Western North Carolina’s second-oldest folk music festival returns to the Mars Hill University campus for its 51st year. The Bascom Lamar Lunsford “Minstrel of Appalachia” Festival takes place Saturday, October 6, 2018. The festival brings together some of the region’s finest musicians and dancers for a day of performances, workshops, and impromptu jams. Festival hours are 10:00 a.m. until 5:00 p.m., on the Upper Quad of the university (adjacent to College Street), with a community dance beginning at 5:30 p.m. The university campus will be buzzing that day, with the Madison County Heritage Arts Festival and the university’s homecoming celebration also happening on October 6.

Admission to the main concert, open jams, ballad swap, and the community dance are free. This year, the festival also will offer three concurrent paid workshops. Roger Howell will lead a fiddle workshop, Troy Harrison will lead a banjo workshop, and Jerry Sutton will lead a guitar workshop. More information and registration for the workshops are available on the festival website.

Among the performers scheduled to appear this year are the Buckner Family, Lillian Chase, Roger Howell, Joe Penland, the Old Time Ramblers, and Mars Hill University’s own Bailey Mountain Cloggers. Sixteen performers or groups are currently on the schedule, with others being added.

New to the 2018 edition of the event is the Lunsford Festival Community Dance. Square, circle, and line dances will be called by renowned dancer and caller Phil Jamison. Music will be provided by Rhiannon and the Relics. The Bailey Mountain Cloggers and the Cole Mountain Cloggers will demonstrate dances and calls collected by Bascom Lamar Lunsford.

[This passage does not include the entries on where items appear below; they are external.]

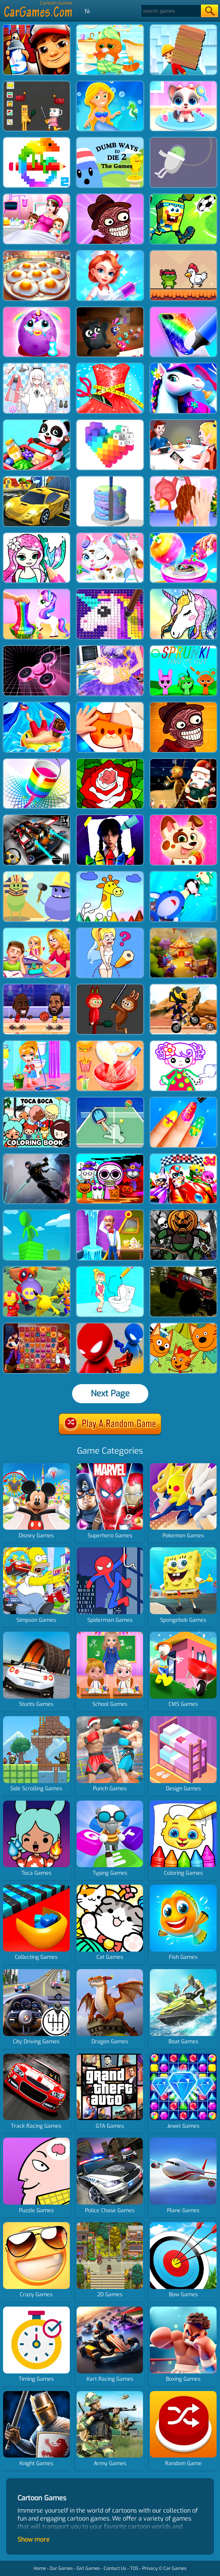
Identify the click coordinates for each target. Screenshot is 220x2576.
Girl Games (88, 2568)
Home (40, 2568)
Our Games (61, 2568)
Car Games (175, 2568)
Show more (34, 2539)
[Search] (170, 11)
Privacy (149, 2568)
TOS (134, 2568)
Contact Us (115, 2568)
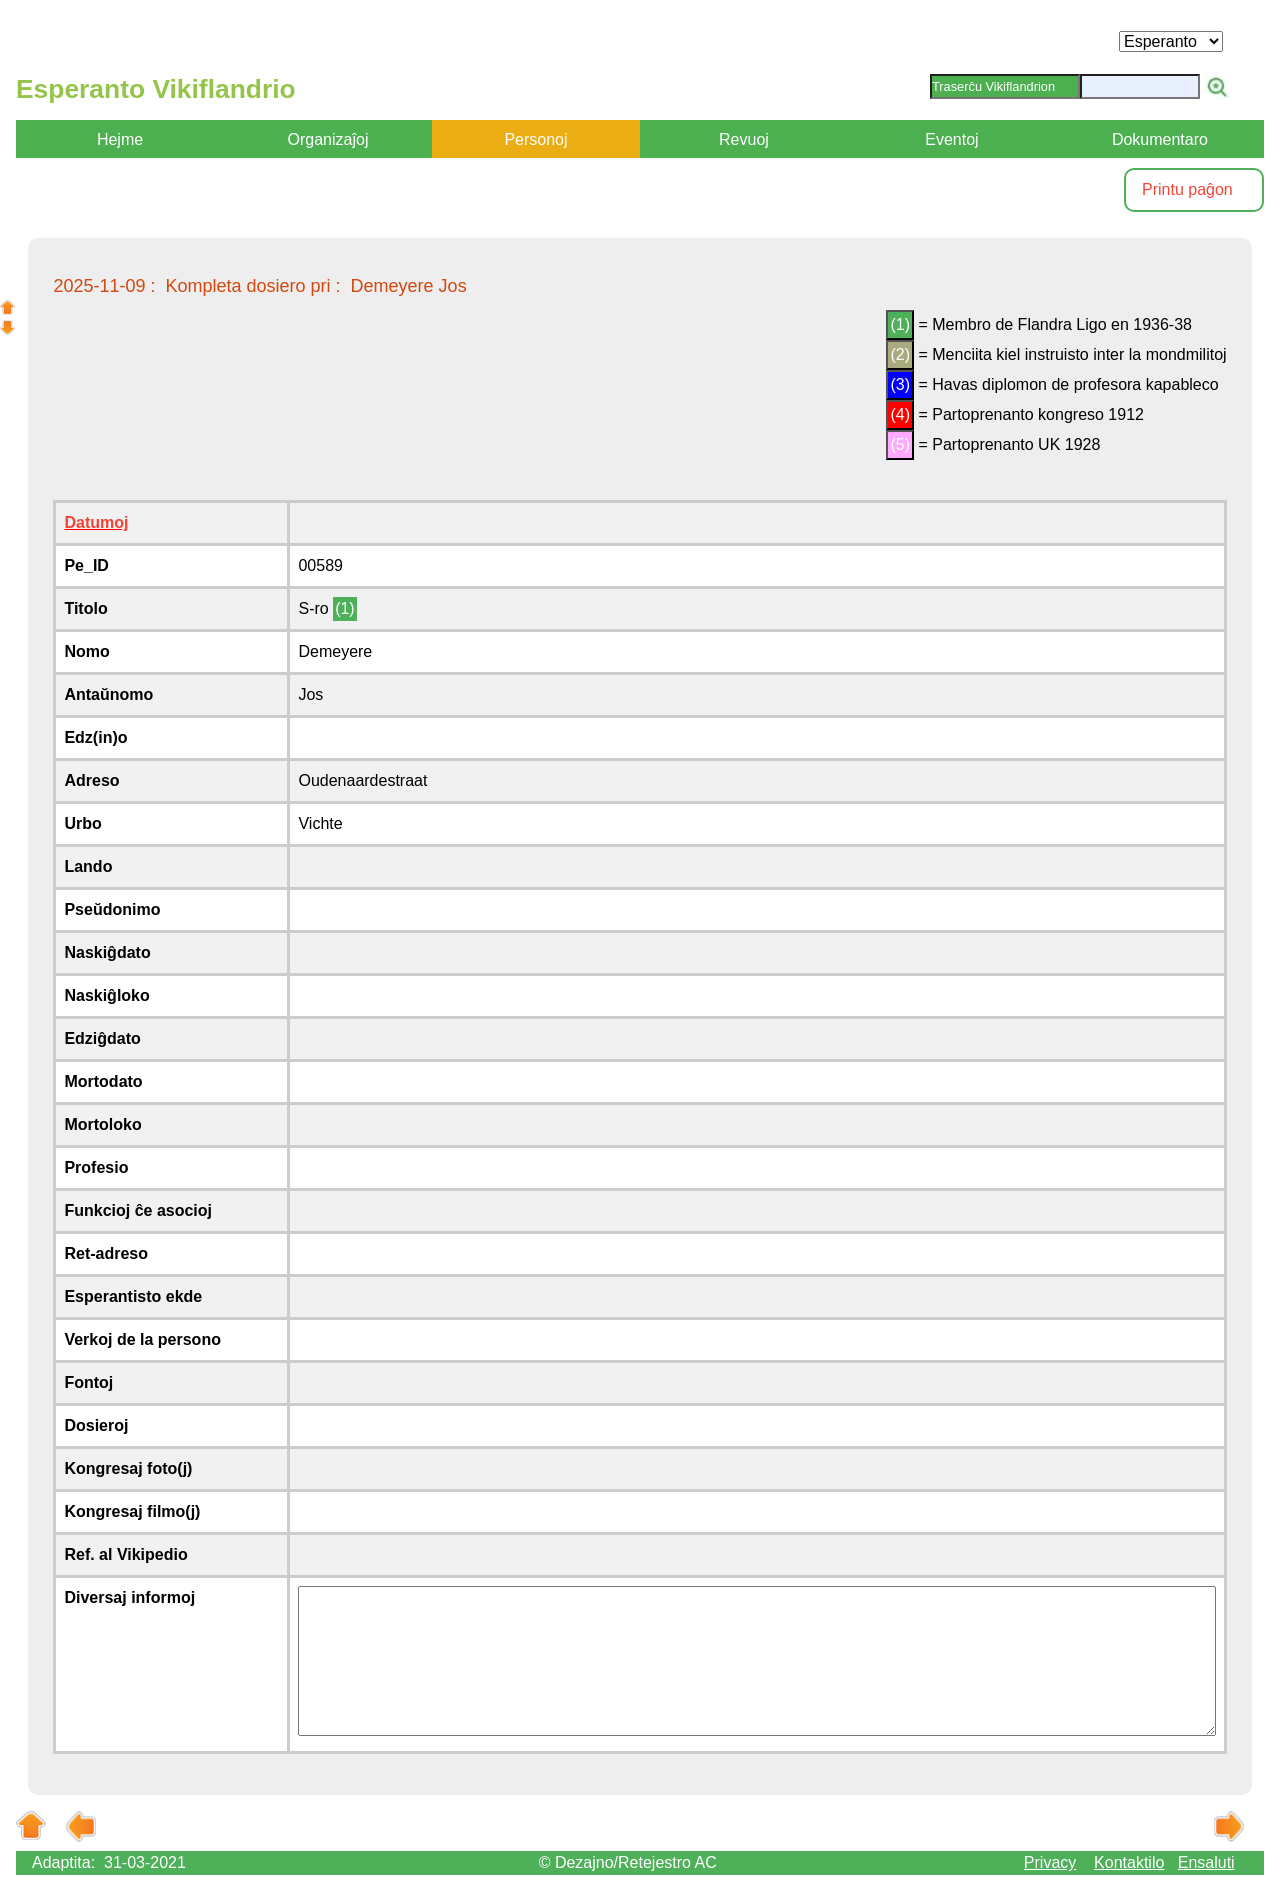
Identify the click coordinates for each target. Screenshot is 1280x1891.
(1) (900, 324)
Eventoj (951, 139)
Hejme (120, 139)
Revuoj (744, 139)
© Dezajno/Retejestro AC (628, 1862)
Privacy (1050, 1862)
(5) (900, 444)
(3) (900, 384)
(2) (900, 354)
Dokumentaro (1160, 139)
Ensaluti (1206, 1862)
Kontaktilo (1129, 1862)
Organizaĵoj (328, 139)
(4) (900, 414)
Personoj (535, 139)
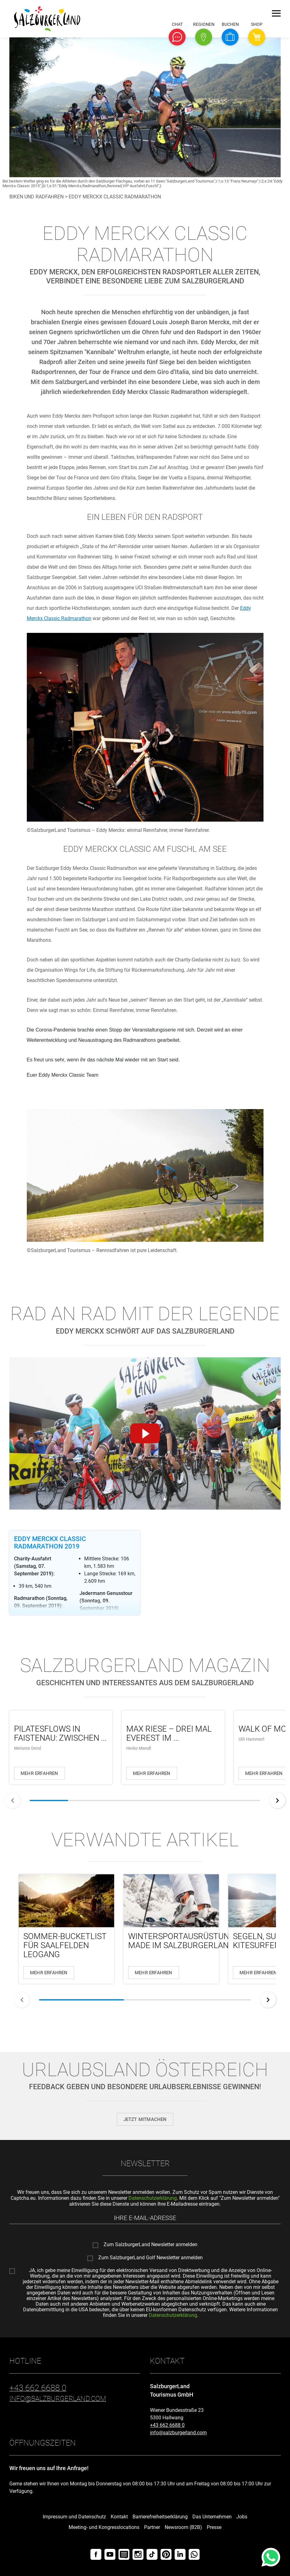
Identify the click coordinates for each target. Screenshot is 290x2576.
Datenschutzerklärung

Lunsford dedicated his life to traveling the Appalachian Mountains to find, memorize, and record the songs and dances so intimately woven into the mountain culture. He started the Mountain Dance and Folk Festival in Asheville in 1928, and from there was enlisted to help start the National Folk Festival. He became instrumental in the creation of multiple festivals throughout the United States, but it wasn’t until Mars Hill pharmacist Ed Howard formulated a plan to name a festival in honor of Lunsford that he ever let one of his festivals carry his name. It was only with persistence and flexibility that Howard was able to convince Lunsford to allow the festival in his hometown of Mars Hill to be named the Bascom Lamar Lunsford “Minstrel of Appalachia” Festival, and then only with the clear understanding the festival would be dedicated to authentic mountain music and dance.